Muniswari went to Dharwar. Soon she discovered that her husband was constantly getting fever. She has taken him to several doctors. The local doctors suspected it to be TB. They have taken him to the super specialty hospital in Raya Vellore in Tamilnadu. There doctors gave some medicines. A nurse secretly told her not to sleep with her husband. She did not understand why she should not.

They came back to their place. Her husband did not keep her aloof. He slept with her. Result was she became pregnant. When she went for tests in the Ruia Hospital in Tirupati, doctors found that she was a HIV patient. She did not know what HIV was. She thought she was suffering from some disease. She was afraid that her husband would leave her if he knew that. She kept her disease a secret. Muniswari’s husband was bed-ridden and after a year of suffering died. Even relatives did not touch his dead body. Some close relations wore plastic covers to lift the pall and take the body to the burial ground.

Muniswari’s real misery started when she went to hospital for delivery. She was put in a segregated ward. Nurses did not touch her. They used to give injections through the iron grill. They frequently used to abuse her in filthy language. Even then she did not quite understand what she was suffering from. She gave birth to a girl. Her in-laws drove her away. She came to her mother’s house with her daughter. She began to slowly understand that she was afflicted with a deadly disease HIV, which has no cure. Neighbors stopped coming to their house. When she went out, they used to quickly run away from her.

Vexed with the life she had, she wanted to commit suicide. One day when she tied a sarry, (a long garment worn by Indian women) to a ceiling fan to hang herself, her mother rushed into the room and slapped her. She placed her child in her lap and told her she must live for that baby.

Dataset records —

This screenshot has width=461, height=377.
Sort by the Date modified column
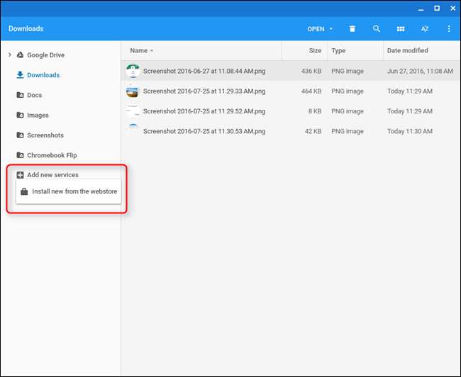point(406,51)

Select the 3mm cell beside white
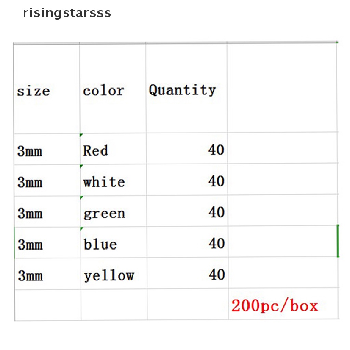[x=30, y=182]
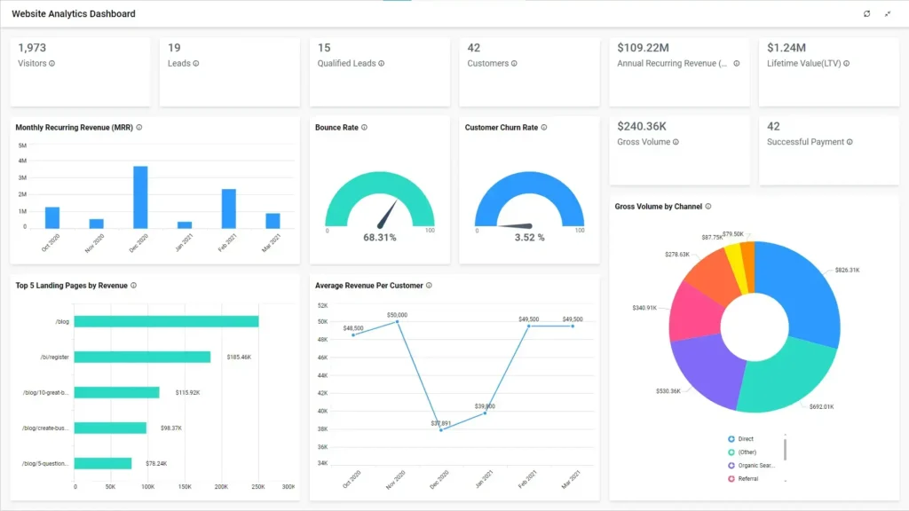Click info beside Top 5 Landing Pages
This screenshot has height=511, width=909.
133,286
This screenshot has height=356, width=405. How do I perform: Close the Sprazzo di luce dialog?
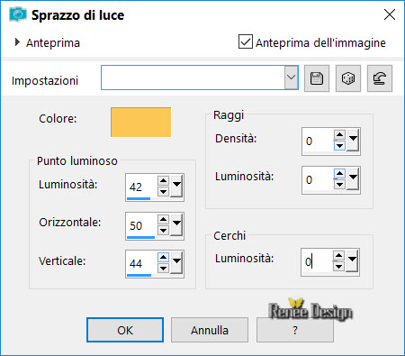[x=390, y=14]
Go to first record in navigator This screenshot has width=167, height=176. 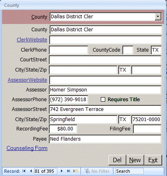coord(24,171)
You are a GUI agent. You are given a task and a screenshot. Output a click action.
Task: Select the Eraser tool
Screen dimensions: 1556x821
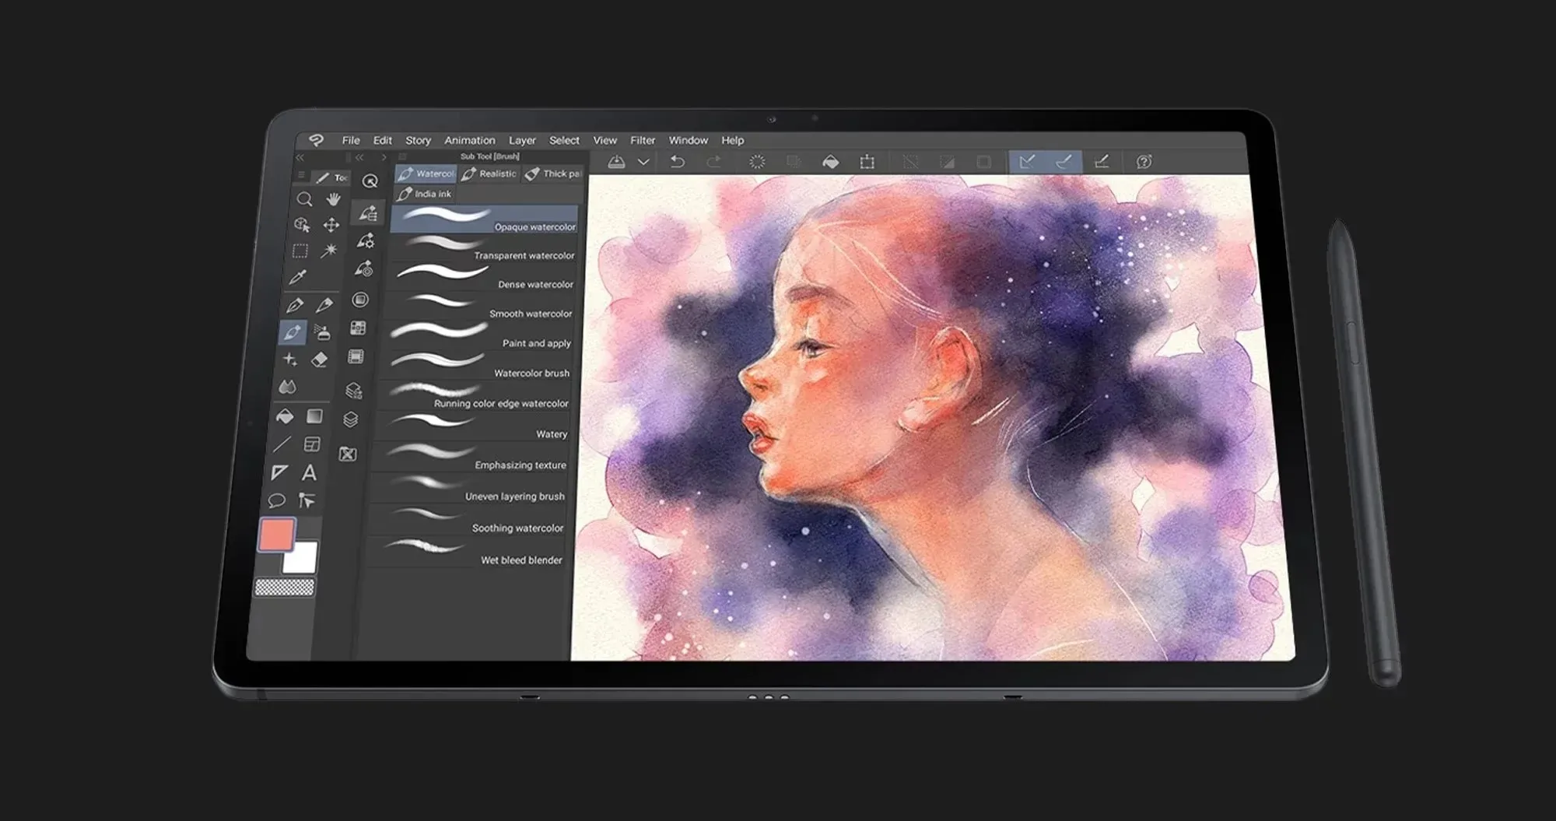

What is needed — According to the account of Muniswari's life, in which hospital in Tirupati did doctors find that she was an HIV patient? Rely solely on the text for what comes next, and disregard the listing.

Written solution — Ruia Hospital.